EXERCISE INSTRUCTIONS
Reproduce the lines verbatim, from the line containing "Image resolution: width=1041" through the line containing "Action: pyautogui.click(x=210, y=147)", and nothing else.

·····

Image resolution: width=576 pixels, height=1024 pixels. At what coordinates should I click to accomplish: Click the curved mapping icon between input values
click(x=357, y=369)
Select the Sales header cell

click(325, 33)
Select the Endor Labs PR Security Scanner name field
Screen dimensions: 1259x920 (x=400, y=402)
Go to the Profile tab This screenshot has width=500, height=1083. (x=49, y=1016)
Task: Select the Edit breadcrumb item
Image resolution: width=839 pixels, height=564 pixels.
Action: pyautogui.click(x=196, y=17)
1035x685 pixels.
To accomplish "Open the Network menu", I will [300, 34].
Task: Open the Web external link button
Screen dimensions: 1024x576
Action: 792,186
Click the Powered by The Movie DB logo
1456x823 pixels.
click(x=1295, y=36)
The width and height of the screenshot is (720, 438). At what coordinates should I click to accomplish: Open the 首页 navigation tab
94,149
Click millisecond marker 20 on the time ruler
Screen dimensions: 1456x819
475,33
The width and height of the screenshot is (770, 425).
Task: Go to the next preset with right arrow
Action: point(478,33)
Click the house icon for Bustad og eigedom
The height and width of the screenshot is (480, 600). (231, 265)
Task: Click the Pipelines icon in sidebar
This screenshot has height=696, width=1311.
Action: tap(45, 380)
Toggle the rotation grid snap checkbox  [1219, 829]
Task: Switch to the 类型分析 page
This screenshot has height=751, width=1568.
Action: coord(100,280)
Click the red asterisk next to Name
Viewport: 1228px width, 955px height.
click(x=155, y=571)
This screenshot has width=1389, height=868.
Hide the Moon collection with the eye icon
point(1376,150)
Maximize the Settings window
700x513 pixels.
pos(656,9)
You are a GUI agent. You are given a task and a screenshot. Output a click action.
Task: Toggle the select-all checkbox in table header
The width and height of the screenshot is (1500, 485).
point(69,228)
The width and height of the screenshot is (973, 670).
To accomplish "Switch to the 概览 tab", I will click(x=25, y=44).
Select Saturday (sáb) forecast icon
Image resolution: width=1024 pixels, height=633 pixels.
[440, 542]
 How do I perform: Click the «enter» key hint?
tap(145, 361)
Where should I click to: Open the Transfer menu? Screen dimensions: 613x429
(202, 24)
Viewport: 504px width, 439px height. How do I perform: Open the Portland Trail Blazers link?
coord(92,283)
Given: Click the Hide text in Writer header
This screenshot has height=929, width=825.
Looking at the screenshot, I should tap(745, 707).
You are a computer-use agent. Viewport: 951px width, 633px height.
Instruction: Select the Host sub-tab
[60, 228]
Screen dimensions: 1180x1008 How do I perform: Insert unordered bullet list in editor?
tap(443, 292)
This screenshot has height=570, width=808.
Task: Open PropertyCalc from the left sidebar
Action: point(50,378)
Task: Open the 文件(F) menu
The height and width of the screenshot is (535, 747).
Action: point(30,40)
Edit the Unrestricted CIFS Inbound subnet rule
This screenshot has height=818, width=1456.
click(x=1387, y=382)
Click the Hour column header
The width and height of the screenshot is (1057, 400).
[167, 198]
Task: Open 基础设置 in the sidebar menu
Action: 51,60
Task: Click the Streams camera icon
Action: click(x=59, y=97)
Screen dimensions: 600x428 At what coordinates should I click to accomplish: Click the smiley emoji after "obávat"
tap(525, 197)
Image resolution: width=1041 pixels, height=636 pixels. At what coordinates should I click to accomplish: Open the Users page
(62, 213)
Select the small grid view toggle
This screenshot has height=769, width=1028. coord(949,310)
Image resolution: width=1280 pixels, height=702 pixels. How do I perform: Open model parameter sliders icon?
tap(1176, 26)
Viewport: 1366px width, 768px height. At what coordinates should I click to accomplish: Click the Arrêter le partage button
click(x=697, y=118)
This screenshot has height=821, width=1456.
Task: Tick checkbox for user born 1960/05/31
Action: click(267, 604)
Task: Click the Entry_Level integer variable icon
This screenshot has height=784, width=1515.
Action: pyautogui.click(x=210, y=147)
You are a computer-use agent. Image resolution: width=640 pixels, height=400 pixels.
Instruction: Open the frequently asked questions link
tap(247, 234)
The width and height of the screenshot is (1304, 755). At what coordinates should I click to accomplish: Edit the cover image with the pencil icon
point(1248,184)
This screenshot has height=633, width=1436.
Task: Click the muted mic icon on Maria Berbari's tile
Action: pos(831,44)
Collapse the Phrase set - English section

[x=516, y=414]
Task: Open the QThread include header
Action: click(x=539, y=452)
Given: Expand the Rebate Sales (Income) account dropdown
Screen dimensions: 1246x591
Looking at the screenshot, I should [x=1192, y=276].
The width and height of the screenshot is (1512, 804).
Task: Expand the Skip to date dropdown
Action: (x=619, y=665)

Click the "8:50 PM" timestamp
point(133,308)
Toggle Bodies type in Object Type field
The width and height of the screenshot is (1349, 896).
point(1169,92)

·····

RESPONSE TO THIS EXERCISE
Image resolution: width=1041 pixels, height=636 pixels. At what coordinates should I click to accomplish: Open the Users page
(62, 213)
Select the small grid view toggle
This screenshot has height=769, width=1028. coord(949,310)
Image resolution: width=1280 pixels, height=702 pixels. How do I perform: Open model parameter sliders icon?
tap(1176, 26)
Viewport: 1366px width, 768px height. At what coordinates should I click to accomplish: Click the Arrêter le partage button
click(x=697, y=118)
This screenshot has height=821, width=1456.
Task: Tick checkbox for user born 1960/05/31
Action: click(267, 604)
Task: Click the Entry_Level integer variable icon
This screenshot has height=784, width=1515.
Action: pyautogui.click(x=210, y=147)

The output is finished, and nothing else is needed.